Given information Start Marker

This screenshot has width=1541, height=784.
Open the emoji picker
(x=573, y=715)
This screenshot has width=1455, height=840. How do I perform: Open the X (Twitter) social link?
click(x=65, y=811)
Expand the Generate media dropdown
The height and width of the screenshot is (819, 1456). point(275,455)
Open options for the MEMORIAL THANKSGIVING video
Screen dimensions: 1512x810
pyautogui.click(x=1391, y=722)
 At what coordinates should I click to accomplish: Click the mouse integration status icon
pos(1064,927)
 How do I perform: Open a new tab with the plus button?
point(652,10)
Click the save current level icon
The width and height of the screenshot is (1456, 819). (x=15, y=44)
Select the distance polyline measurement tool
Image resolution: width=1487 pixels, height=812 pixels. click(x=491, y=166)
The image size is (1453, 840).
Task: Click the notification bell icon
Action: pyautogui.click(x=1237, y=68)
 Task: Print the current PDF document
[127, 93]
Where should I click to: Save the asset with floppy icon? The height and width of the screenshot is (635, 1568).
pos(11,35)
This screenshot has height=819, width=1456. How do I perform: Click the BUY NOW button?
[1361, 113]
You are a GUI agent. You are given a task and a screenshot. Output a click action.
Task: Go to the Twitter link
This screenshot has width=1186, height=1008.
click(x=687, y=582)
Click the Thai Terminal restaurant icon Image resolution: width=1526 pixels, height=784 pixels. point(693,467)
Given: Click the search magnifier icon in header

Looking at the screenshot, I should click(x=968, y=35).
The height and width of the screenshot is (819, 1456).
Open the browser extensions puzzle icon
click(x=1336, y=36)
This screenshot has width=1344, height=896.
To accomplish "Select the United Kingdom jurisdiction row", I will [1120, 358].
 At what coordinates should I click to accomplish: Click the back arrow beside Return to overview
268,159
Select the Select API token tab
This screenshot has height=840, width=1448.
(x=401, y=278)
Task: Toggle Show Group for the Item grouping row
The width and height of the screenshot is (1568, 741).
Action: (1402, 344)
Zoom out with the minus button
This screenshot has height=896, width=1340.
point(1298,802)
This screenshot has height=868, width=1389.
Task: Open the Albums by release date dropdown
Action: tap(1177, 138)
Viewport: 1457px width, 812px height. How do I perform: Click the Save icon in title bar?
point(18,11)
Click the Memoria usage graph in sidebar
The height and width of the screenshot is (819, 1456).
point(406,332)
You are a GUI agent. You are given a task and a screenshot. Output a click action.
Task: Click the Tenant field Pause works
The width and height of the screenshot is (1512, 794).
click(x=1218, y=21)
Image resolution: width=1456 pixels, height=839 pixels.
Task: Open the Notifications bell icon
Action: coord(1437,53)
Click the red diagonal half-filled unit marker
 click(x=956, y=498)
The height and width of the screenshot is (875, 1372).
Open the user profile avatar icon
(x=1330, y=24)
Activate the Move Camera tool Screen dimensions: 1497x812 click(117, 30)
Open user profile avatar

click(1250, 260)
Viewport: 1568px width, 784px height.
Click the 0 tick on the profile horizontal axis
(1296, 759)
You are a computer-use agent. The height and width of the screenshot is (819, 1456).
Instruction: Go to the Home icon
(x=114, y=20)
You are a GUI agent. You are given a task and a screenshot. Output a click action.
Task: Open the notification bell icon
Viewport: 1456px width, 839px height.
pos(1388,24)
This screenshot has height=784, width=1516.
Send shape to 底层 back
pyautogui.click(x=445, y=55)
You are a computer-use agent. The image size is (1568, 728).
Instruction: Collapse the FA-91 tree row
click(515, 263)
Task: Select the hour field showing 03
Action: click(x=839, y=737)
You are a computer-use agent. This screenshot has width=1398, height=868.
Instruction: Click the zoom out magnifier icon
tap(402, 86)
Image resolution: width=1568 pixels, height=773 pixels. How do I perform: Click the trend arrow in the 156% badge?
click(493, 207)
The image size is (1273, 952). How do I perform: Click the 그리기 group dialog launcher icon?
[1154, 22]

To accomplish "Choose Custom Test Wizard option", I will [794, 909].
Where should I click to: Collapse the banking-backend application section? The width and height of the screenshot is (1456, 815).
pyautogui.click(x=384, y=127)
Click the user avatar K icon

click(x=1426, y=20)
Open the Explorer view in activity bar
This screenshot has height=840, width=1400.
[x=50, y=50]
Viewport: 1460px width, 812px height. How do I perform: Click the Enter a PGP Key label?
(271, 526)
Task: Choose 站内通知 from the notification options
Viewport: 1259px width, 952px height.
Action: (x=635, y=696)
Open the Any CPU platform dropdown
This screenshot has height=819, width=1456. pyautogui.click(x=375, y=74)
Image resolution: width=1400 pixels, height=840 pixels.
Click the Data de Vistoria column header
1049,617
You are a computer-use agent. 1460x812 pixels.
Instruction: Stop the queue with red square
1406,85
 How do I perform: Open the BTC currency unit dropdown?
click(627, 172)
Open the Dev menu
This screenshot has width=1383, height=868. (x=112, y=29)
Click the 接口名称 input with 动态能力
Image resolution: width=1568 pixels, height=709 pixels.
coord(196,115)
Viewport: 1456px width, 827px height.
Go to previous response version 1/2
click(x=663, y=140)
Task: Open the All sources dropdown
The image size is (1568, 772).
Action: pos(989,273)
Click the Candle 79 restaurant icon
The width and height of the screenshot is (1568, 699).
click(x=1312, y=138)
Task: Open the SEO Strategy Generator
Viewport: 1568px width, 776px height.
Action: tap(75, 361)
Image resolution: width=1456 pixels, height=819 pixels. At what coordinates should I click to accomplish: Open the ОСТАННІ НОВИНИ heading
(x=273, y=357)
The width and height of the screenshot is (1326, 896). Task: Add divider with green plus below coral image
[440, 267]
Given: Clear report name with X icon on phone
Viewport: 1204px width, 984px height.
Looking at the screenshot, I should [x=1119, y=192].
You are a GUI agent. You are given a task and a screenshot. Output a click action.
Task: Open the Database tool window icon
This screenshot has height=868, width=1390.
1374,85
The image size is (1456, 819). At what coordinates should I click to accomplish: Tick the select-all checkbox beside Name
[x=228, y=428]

Given information End Marker

• Task objective
Above are the records; retype them all without a single difference.

• Task output
This screenshot has width=1541, height=784.
Open the emoji picker
(x=573, y=715)
This screenshot has width=1455, height=840. How do I perform: Open the X (Twitter) social link?
click(x=65, y=811)
Expand the Generate media dropdown
The height and width of the screenshot is (819, 1456). point(275,455)
Open options for the MEMORIAL THANKSGIVING video
Screen dimensions: 1512x810
pyautogui.click(x=1391, y=722)
 At what coordinates should I click to accomplish: Click the mouse integration status icon
pos(1064,927)
 How do I perform: Open a new tab with the plus button?
point(652,10)
Click the save current level icon
The width and height of the screenshot is (1456, 819). (x=15, y=44)
Select the distance polyline measurement tool
Image resolution: width=1487 pixels, height=812 pixels. click(x=491, y=166)
The image size is (1453, 840).
Task: Click the notification bell icon
Action: pyautogui.click(x=1237, y=68)
 Task: Print the current PDF document
[127, 93]
Where should I click to: Save the asset with floppy icon? The height and width of the screenshot is (635, 1568).
pos(11,35)
This screenshot has height=819, width=1456. How do I perform: Click the BUY NOW button?
[1361, 113]
You are a GUI agent. You are given a task and a screenshot. Output a click action.
Task: Go to the Twitter link
This screenshot has width=1186, height=1008.
click(x=687, y=582)
Click the Thai Terminal restaurant icon Image resolution: width=1526 pixels, height=784 pixels. point(693,467)
Given: Click the search magnifier icon in header

Looking at the screenshot, I should click(x=968, y=35).
The height and width of the screenshot is (819, 1456).
Open the browser extensions puzzle icon
click(x=1336, y=36)
This screenshot has width=1344, height=896.
To accomplish "Select the United Kingdom jurisdiction row", I will [1120, 358].
 At what coordinates should I click to accomplish: Click the back arrow beside Return to overview
268,159
Select the Select API token tab
This screenshot has height=840, width=1448.
(x=401, y=278)
Task: Toggle Show Group for the Item grouping row
The width and height of the screenshot is (1568, 741).
Action: (1402, 344)
Zoom out with the minus button
This screenshot has height=896, width=1340.
point(1298,802)
This screenshot has height=868, width=1389.
Task: Open the Albums by release date dropdown
Action: tap(1177, 138)
Viewport: 1457px width, 812px height. How do I perform: Click the Save icon in title bar?
point(18,11)
Click the Memoria usage graph in sidebar
The height and width of the screenshot is (819, 1456).
point(406,332)
You are a GUI agent. You are given a task and a screenshot. Output a click action.
Task: Click the Tenant field Pause works
The width and height of the screenshot is (1512, 794).
click(x=1218, y=21)
Image resolution: width=1456 pixels, height=839 pixels.
Task: Open the Notifications bell icon
Action: coord(1437,53)
Click the red diagonal half-filled unit marker
 click(x=956, y=498)
The height and width of the screenshot is (875, 1372).
Open the user profile avatar icon
(x=1330, y=24)
Activate the Move Camera tool Screen dimensions: 1497x812 click(117, 30)
Open user profile avatar

click(1250, 260)
Viewport: 1568px width, 784px height.
Click the 0 tick on the profile horizontal axis
(1296, 759)
You are a computer-use agent. The height and width of the screenshot is (819, 1456).
Instruction: Go to the Home icon
(x=114, y=20)
You are a GUI agent. You are given a task and a screenshot. Output a click action.
Task: Open the notification bell icon
Viewport: 1456px width, 839px height.
pos(1388,24)
This screenshot has height=784, width=1516.
Send shape to 底层 back
pyautogui.click(x=445, y=55)
You are a computer-use agent. The image size is (1568, 728).
Instruction: Collapse the FA-91 tree row
click(515, 263)
Task: Select the hour field showing 03
Action: click(x=839, y=737)
You are a computer-use agent. This screenshot has width=1398, height=868.
Instruction: Click the zoom out magnifier icon
tap(402, 86)
Image resolution: width=1568 pixels, height=773 pixels. How do I perform: Click the trend arrow in the 156% badge?
click(493, 207)
The image size is (1273, 952). How do I perform: Click the 그리기 group dialog launcher icon?
[1154, 22]

To accomplish "Choose Custom Test Wizard option", I will [794, 909].
Where should I click to: Collapse the banking-backend application section? The width and height of the screenshot is (1456, 815).
pyautogui.click(x=384, y=127)
Click the user avatar K icon

click(x=1426, y=20)
Open the Explorer view in activity bar
This screenshot has height=840, width=1400.
[x=50, y=50]
Viewport: 1460px width, 812px height. How do I perform: Click the Enter a PGP Key label?
(271, 526)
Task: Choose 站内通知 from the notification options
Viewport: 1259px width, 952px height.
Action: (x=635, y=696)
Open the Any CPU platform dropdown
This screenshot has height=819, width=1456. pyautogui.click(x=375, y=74)
Image resolution: width=1400 pixels, height=840 pixels.
Click the Data de Vistoria column header
1049,617
You are a computer-use agent. 1460x812 pixels.
Instruction: Stop the queue with red square
1406,85
 How do I perform: Open the BTC currency unit dropdown?
click(627, 172)
Open the Dev menu
This screenshot has width=1383, height=868. (x=112, y=29)
Click the 接口名称 input with 动态能力
Image resolution: width=1568 pixels, height=709 pixels.
coord(196,115)
Viewport: 1456px width, 827px height.
Go to previous response version 1/2
click(x=663, y=140)
Task: Open the All sources dropdown
The image size is (1568, 772).
Action: pos(989,273)
Click the Candle 79 restaurant icon
The width and height of the screenshot is (1568, 699).
click(x=1312, y=138)
Task: Open the SEO Strategy Generator
Viewport: 1568px width, 776px height.
Action: tap(75, 361)
Image resolution: width=1456 pixels, height=819 pixels. At what coordinates should I click to accomplish: Open the ОСТАННІ НОВИНИ heading
(x=273, y=357)
The width and height of the screenshot is (1326, 896). Task: Add divider with green plus below coral image
[440, 267]
Given: Clear report name with X icon on phone
Viewport: 1204px width, 984px height.
Looking at the screenshot, I should [x=1119, y=192].
You are a GUI agent. You are given a task and a screenshot. Output a click action.
Task: Open the Database tool window icon
This screenshot has height=868, width=1390.
1374,85
The image size is (1456, 819). At what coordinates should I click to accomplish: Tick the select-all checkbox beside Name
[x=228, y=428]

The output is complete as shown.